PROVIDED MATERIAL START
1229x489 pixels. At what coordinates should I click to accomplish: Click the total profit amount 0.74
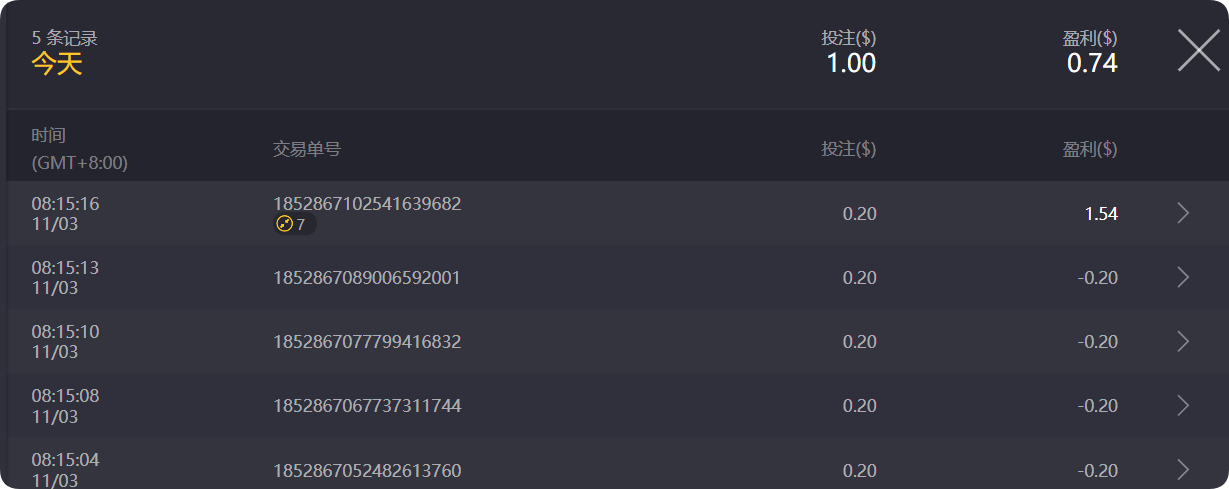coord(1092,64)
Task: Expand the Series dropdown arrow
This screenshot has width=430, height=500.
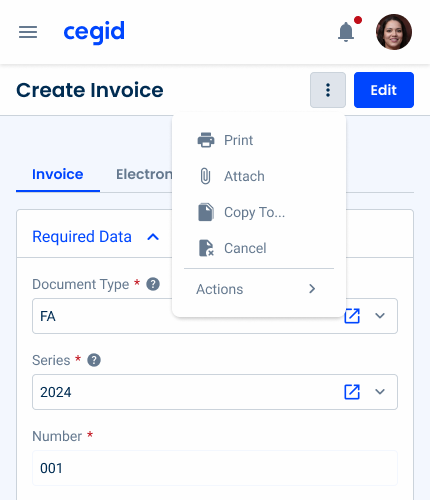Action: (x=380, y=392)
PROVIDED MATERIAL END
▶ _WHAT TO PRODUCE_
Repeat the records above exactly. No pictures go into the repeat.

▶ _THE COMPLETED TASK_
1229x489 pixels. At what coordinates should I click to accomplish: Click the total profit amount 0.74
coord(1092,64)
Task: Expand the Series dropdown arrow
This screenshot has width=430, height=500.
Action: (x=380, y=392)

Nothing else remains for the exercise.